Driving and shooting the gun recklessly, Lee nearly runs over Cozy as she walks to a local bar. Cozy confronts Lee in the bar, and Lee buys her a drink. He convinces her to break into a friend's home and swim in the pool. While Lee shows Cozy how to use the gun, the owner of the pool comes out to investigate, and the gun goes off.

Believing they have killed the man, Cozy and Lee hide out in a hotel and engage in various low-level shenanigans, including stealing and selling vinyl records from Lee's grandmother to pay for gas. Lee considers robbing a grocery store only for another robber to hold up the store instead and make off with the cash. Lee then tries to get money back from a pair of unused Greyhound Bus tickets to New York, but then flees the terminal when the ticketing agents regard him with suspicion.

The police forensics lab reveals that Lee's gun was the same gun that Jimmy lost. Lee encounters their supposed victim, alive and well, but does not tell Cozy. The police consider putting out an APB for the two, but without a victim, the police don't see them as a high priority, and Jimmy persuades his colleagues to hold off.

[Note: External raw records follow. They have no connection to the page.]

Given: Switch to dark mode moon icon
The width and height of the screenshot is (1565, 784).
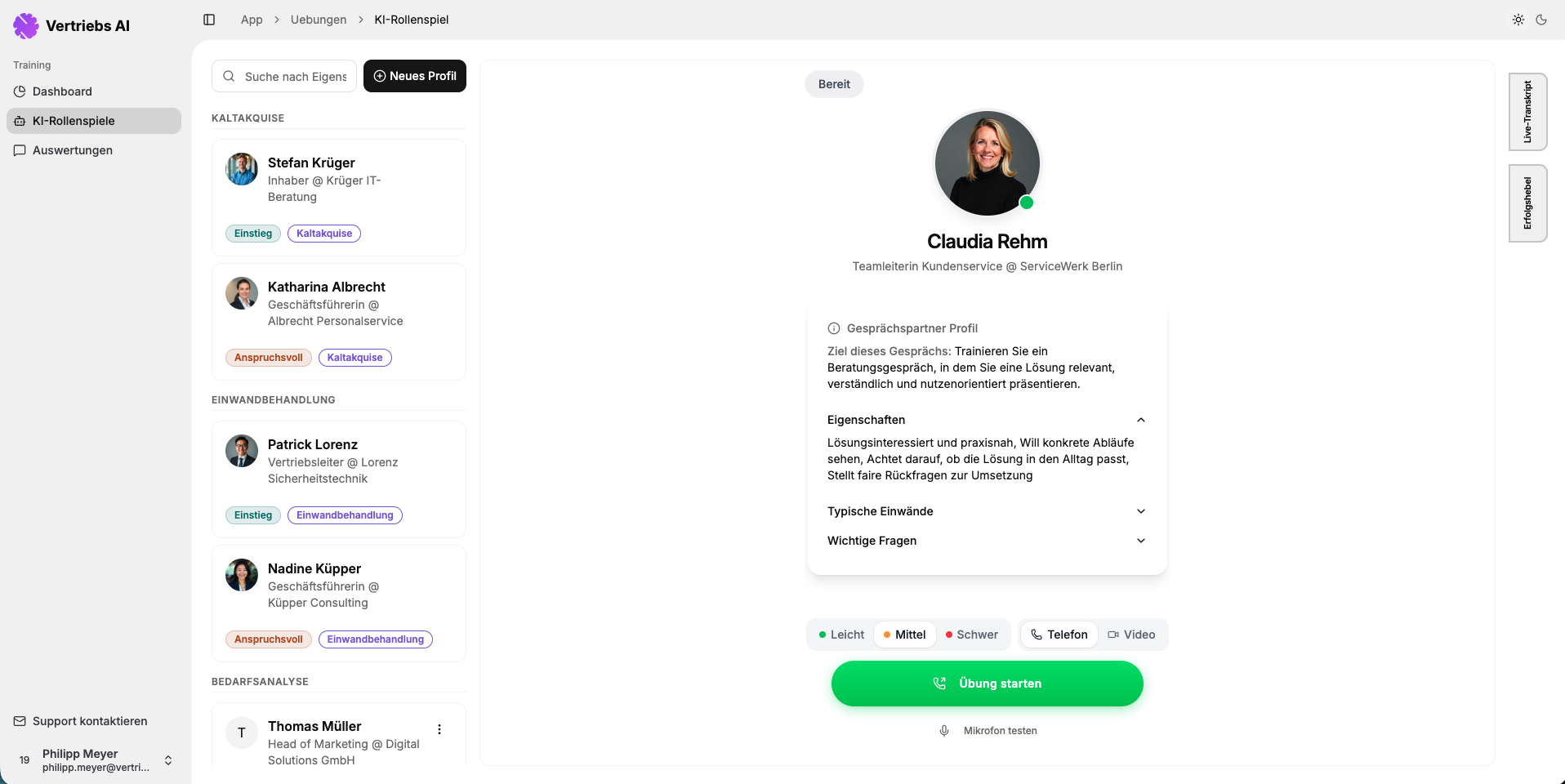Looking at the screenshot, I should tap(1541, 20).
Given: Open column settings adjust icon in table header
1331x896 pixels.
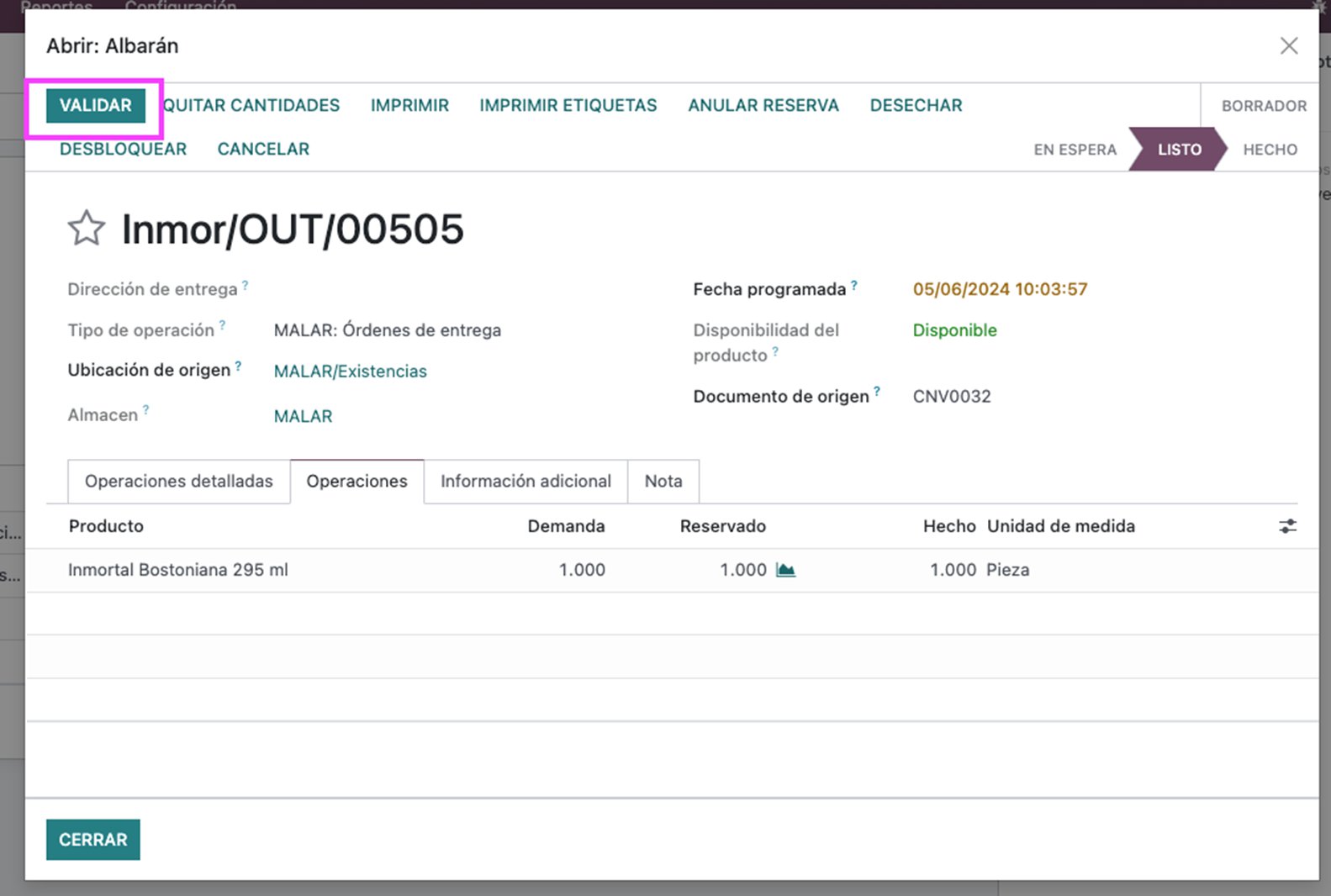Looking at the screenshot, I should (x=1287, y=526).
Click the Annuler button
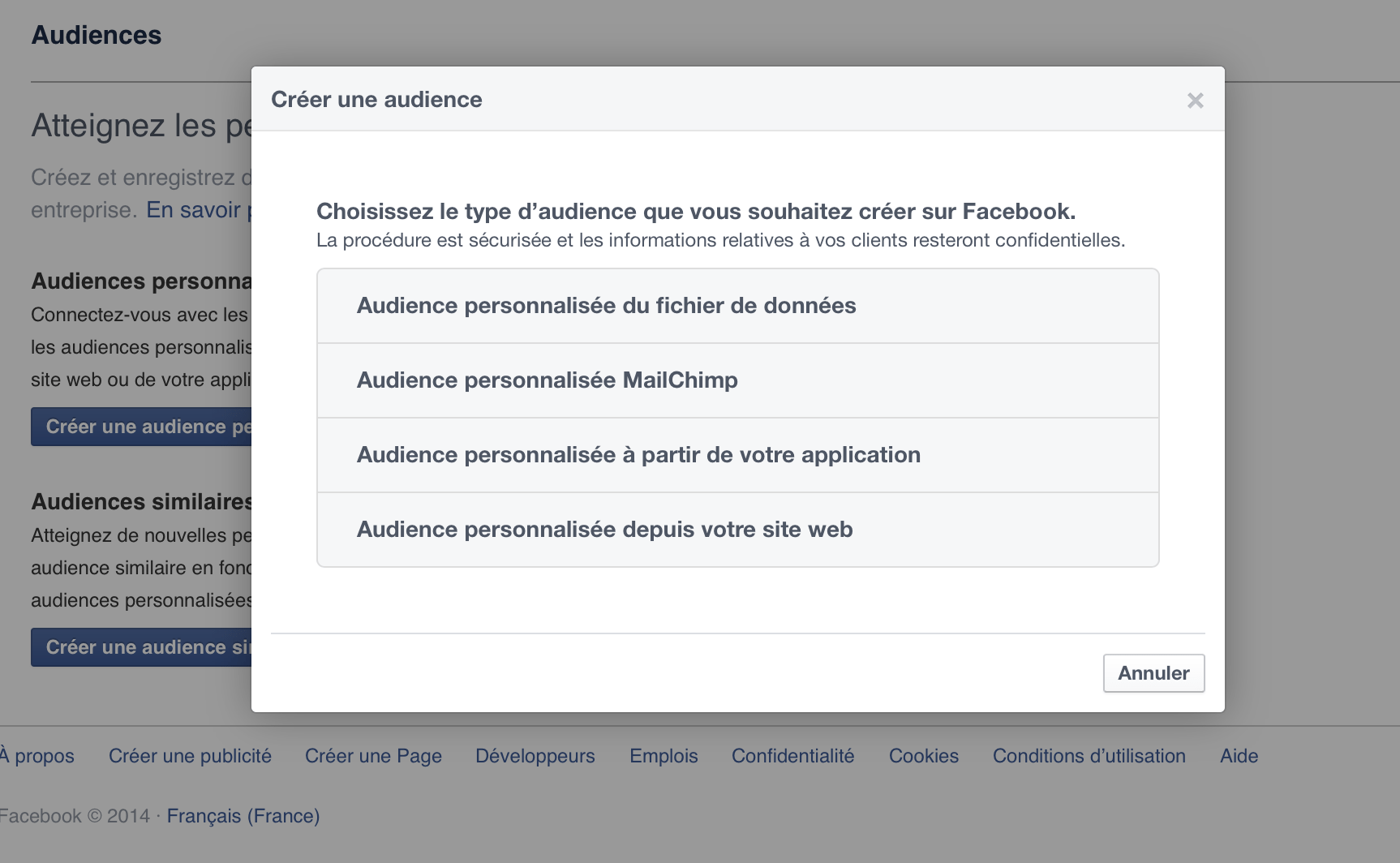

When Lee is pulled over at a toll station and the policeman lets him off with a warning, Cozy realizes that they are not wanted for murder. Lee tries to explain his deception; Cozy shoots him and drives away. The film ends with Cozy stuck in traffic.

== Cast ==

- Lisa Donaldson as Cozy
- Larry Fessenden as Lee Ray Harold
- Dick Russell as Jimmy Rider
- Stan Kaplan as J.C.
- Michael Buscemi as Doug

==Themes and conception==
Reichardt grew up in the part of Florida the film depicts. She has described the film as "[a] road movie without the road, a love story without the love, and a crime story without the crime." Her subsequent films, such as Wendy and Lucy and Meek's Cutoff, involve similar themes, of people trying to leave a place but frustrated by their lack of resources. Of that theme, Reichardt said, "I guess it's just a good setup for different kinds of searching: question-asking, looking for the next place to go, what are you looking for, what are you leaving. All those things are good for grounding it in getting from point A to point B."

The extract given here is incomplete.